The three areas of south west, south and south east have been examined for all five periods from 3500bc-AD43, and the relevant results are set out in Tables 16-30. The section treats disposal location starting from the broadest picture for the whole geographical area over the whole period and links to detailed discussion on individual areas.
Table 29 first gives the summary picture for the whole timespan. The three areas all show a heavy bias (ranging from 88-92%) towards use of open landscape sites as disposal locations. Within that category, the structured sites dominate (70-87%), with the south area making the most use of them at 87%. The south west and south east areas show broad similarities overall.
Table 30 shows the comparative use across areas of a location type. These percentages indicate that, over the whole timespan, the south area has double the incidence of use of structured disposal sites than the south west and south east in each of the settlement and open categories. On the other hand, the south west and south east lead the south in the use of unstructured sites, particularly open countryside sites. The figures are biased by the dominance of south site numbers in the research selection, southern sites making up 47% of the whole total in the Gazetteer.
The next body of evidence breaks down the last data into the five separate periods, but combines it for the whole area treated. Table 26 indicates some changing patterns through time. There seems to be a definite shift between 14/1300-8/700bc and 8/700-100bc, away from open countryside disposals to settlement disposals. Up to 8/700bc open site disposals occur on 93-99% of sites, but this drops to 47% in 8/700-100bc, only recovering to 67% in the final period. Settlement disposal rises from low percentages over 3500-8/700bc (2-8%) to 84% in 8/700-100bc and 69% in 100bc-AD43. The disposal pattern over 8/700bc-AD43 over the whole geographical area is also more even across the four types of location, the notable event being the very significant change in disposal location already remarked upon.

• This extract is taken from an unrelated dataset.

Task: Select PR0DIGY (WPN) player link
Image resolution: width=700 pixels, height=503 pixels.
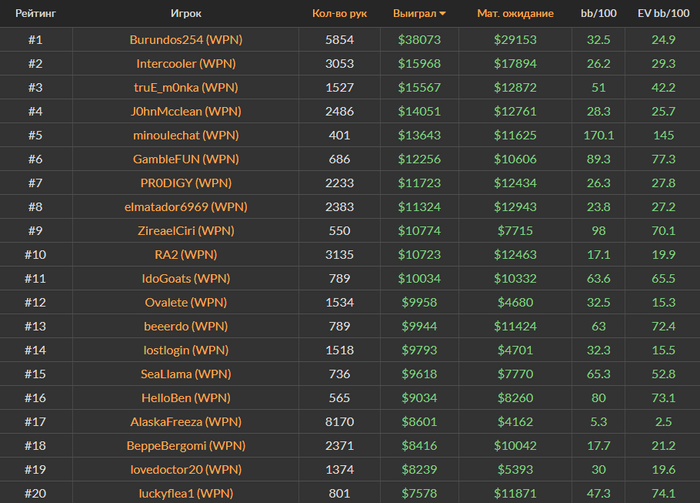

Table 27 analyses each location type down through the five periods. The figures are biased by the larger number of sites recorded in the Gazetteer for 2500-14/1300bc. The figures show from a different angle how use of settlement sites grew considerably after 8/700bc, and how the incidence of open sites dropped dramatically from the same time. There does seem, however, to have been a move in 100bc-AD43 back to using unstructured open locations for disposals (31% for the period in Table 26).